◆ PROBLEMS AND TASKS:
1. Reproduce the part of the uterus transplant commentary that begins at the words "I know I am" and stops after "save a life.".
2. Extend the uterus transplant commentary past its final sentence.

--- TEXT EXCERPT ---

I know I am spitting in the wind, but that’s my job. We permit voluntary organ donations of one kidney or a slice of liver. While things usually work out fine, there is no question the donation risks the health or life of the donor. But the point is to save a life.
Now, the issue of voluntary organ donation is being taken to the next step: A mother is going to donate her uterus to allow her daughter to give birth. From the story:
The world’s first mother-daughter uterus transplant could take place next year in Sweden, the head of an international research team in the western Swedish city of Gothenburg said Tuesday. “We have reached a stage where we have started to plan for a human transplant and we are investigating 10 pairs, most of those are mother and daughters,” Mats Braenstroem told AFP, adding the first of such transplants could take place “hopefully at the beginning of next year.” He added that transplanting a womb from a woman to her daughter would be a world first, although a uterus transplant between two unrelated women took place in Saudi Arabia in 2002.
I don’t think this should be done. The donor’s body is not going to be violated (in the non pejorative sense) to save a life, but permit the recipient’s deeply desired dream to come true. I understand and empathize with the yearning, but is it worth the donor dying or health complications should that unlikely event occur? At some point, do doctors have to refuse to “harm” the donor—even if that is what the donor wants? I think so, and that probably makes three of us—me, myself, and I.

--- EXCERPTED DATA ---

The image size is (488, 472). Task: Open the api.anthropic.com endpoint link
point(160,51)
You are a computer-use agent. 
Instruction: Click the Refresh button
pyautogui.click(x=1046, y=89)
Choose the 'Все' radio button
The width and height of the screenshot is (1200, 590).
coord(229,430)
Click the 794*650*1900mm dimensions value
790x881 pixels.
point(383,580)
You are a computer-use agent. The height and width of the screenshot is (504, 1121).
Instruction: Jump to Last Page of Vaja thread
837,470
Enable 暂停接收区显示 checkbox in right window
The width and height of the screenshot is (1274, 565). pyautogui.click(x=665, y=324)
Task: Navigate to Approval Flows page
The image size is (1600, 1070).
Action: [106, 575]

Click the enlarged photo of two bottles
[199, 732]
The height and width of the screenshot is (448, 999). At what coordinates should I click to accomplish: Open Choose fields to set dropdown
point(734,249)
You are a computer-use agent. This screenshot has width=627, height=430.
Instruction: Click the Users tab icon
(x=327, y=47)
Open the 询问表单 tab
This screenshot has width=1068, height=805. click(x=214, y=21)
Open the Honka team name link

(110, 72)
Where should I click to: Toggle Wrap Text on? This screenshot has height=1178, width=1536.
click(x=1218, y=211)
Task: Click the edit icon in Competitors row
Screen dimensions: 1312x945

---

◆ ANSWER LIST:
1.
I know I am spitting in the wind, but that’s my job. We permit voluntary organ donations of one kidney or a slice of liver. While things usually work out fine, there is no question the donation risks the health or life of the donor. But the point is to save a life.

2.
This story brings up another issue: Our odd ethical relationship with procreation. On one hand society countenances moving heaven and earth to allow a woman to have a baby—or pay others to be “gestation carriers,” for eggs, etc.. We test IVF embryos for eugenic and health quality control and throw the spares away as medical waste or turn them into research resources. And if the developing fetus doesn’t meet quality standards, the once urgently desired child is simply aborted—which can happen even if the yearned-to-be-mother simply changes her mind.
“Choice” is the be all and end all in the world of procreation today. But there should be reasonable parameters. Yea, and there should be permanent peace in the Middle East too, Wesley.